* INSTRUCTIONS FOR THE TASK: Retype the records word for word from their first line through the line that contains "Action: click(32, 152)". Leave the pictures out.

-- begin --

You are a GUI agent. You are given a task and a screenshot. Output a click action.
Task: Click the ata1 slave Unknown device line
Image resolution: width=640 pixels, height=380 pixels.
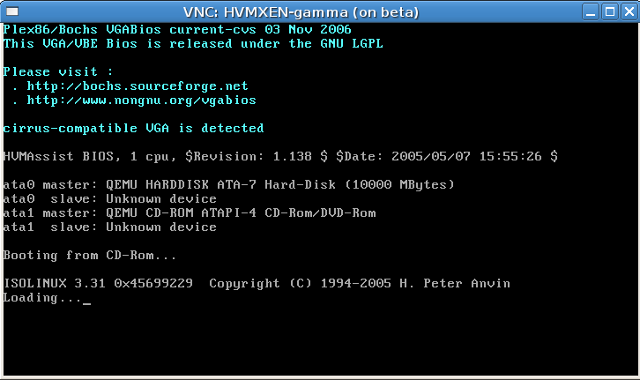(x=110, y=227)
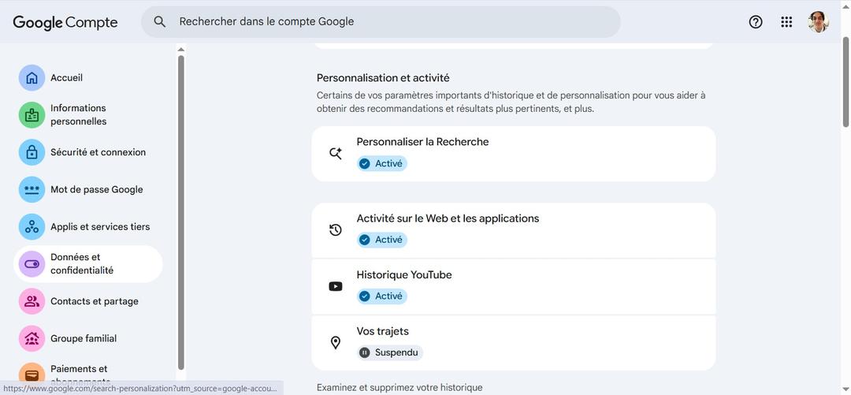The width and height of the screenshot is (851, 395).
Task: Open Sécurité et connexion lock icon
Action: click(32, 152)

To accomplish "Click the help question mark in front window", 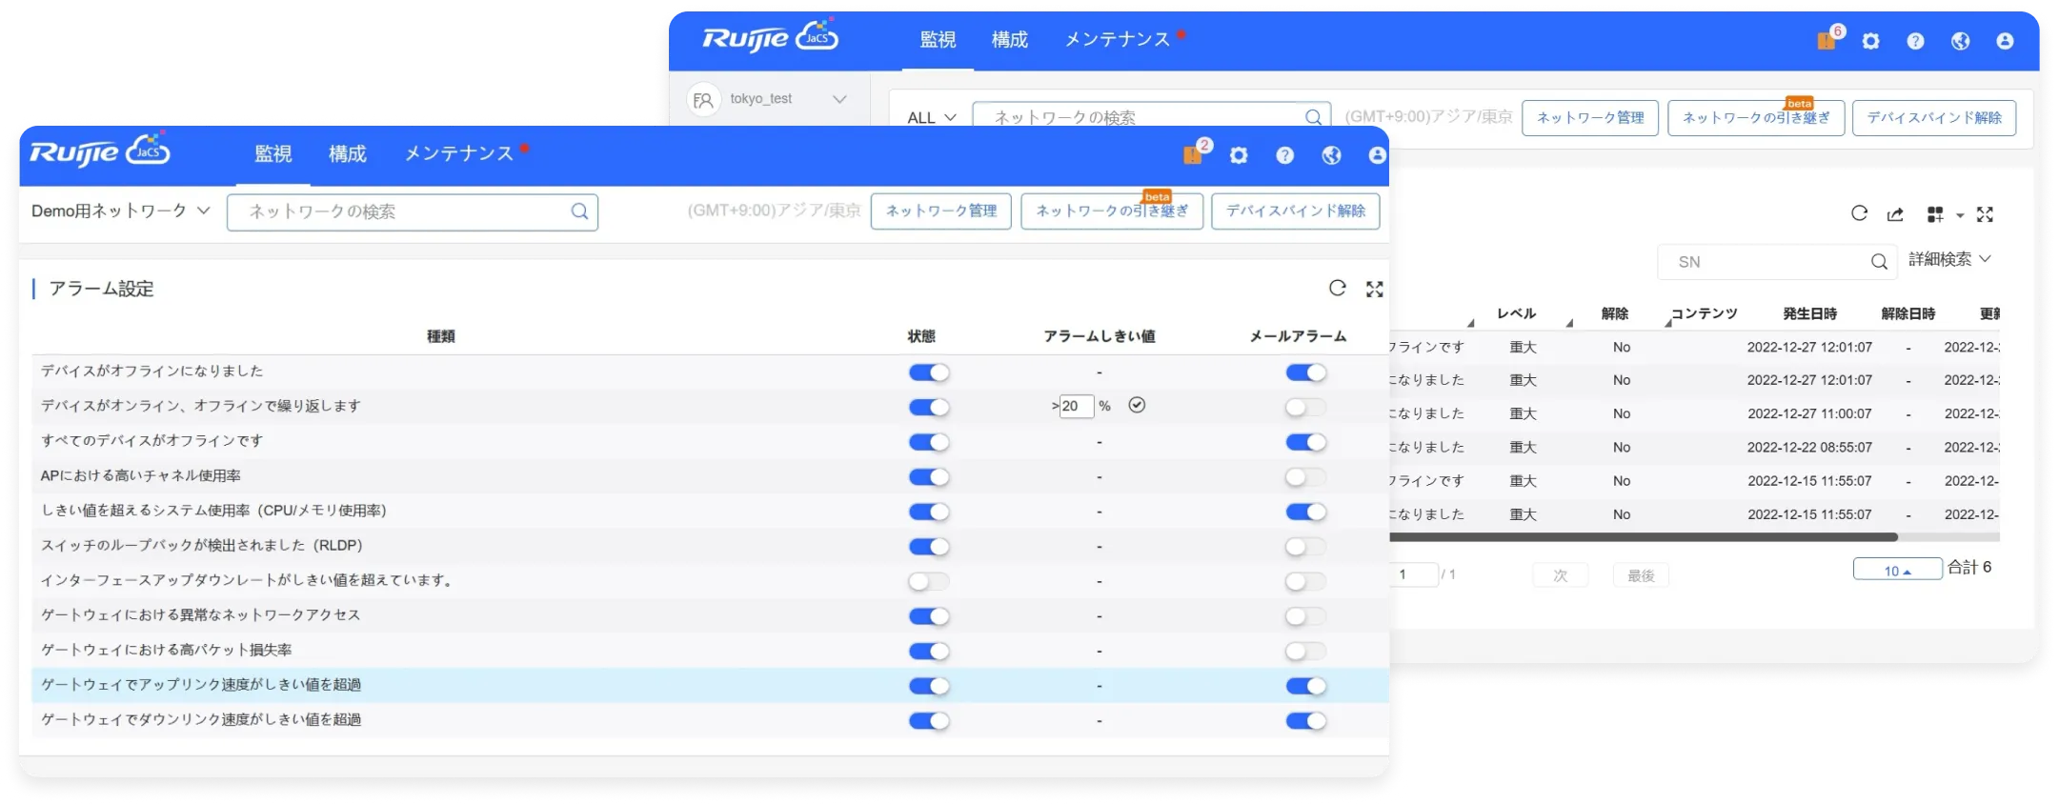I will (1285, 155).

-- end --

* OUTPUT OF THE TASK:
You are a GUI agent. You are given a task and a screenshot. Output a click action.
Task: Click the ata1 slave Unknown device line
Image resolution: width=640 pixels, height=380 pixels.
(x=110, y=227)
The width and height of the screenshot is (851, 395).
Task: Open Sécurité et connexion lock icon
Action: click(32, 152)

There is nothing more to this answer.